Asanguineous whole body perfusion with a new intracellular acellular solution and ultraprofound hypothermia provides cellular protection during 3.5 hours of cardiac arrest in a canine model.

Temporary cessation of blood flow is a necessary aid for certain complex neurosurgical and cardiovascular procedures, and hypothermia is often used to help protect against the deleterious effects of ischemia and anoxia. In an attempt to protect cellular integrity during ultraprofound hypothermia (< 10 degrees C) and complete blood substitution, two new crystalloid-colloid blood substitutes (Hypothermosol-maintenance [HTS-M] and Hypothermosol-purge [HTS-P]) have been evaluated. Using extracorporeal bypass, 14 dogs were totally exsanguinated during cooling using the HTS-P solution, then perfused (40-85 ml/kg/min; mean arterial blood pressure = 25-40 mmHg) with either TS-M (Group I, n = 11), or with HTS-P as controls (Group II, n = 3) for 3 hr at 7 degrees C. During warming, the dogs were autotransfused and observed neurologically and biochemically during recovery. All dogs in Group I recovered and eight have survived long term (12-80 weeks) without apparent neurologic deficits. In contrast, dogs in Group II were more difficult to revive (cardiac resuscitation); two survived long term with delayed neurologic recovery.

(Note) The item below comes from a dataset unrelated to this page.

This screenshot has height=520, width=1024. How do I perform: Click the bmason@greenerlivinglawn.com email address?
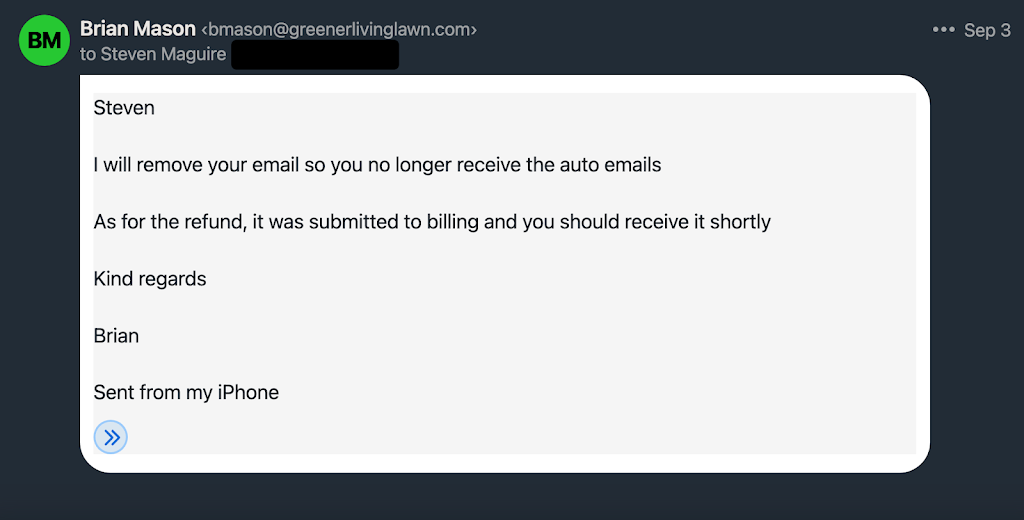(339, 30)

Evaluation of biochemical parameters showed only a transient and inconsequential elevation in enzymes (e.g., brain, liver, and heart) in Group I compared with the markedly greater elevations in Group II. The faster neurologic recovery of dogs treated with the "intracellular" maintenance solution supports the biochemical data showing the benefits of this type of blood substitute for extending the safe limits of hypothermic cardiac arrest to beyond 3 hr.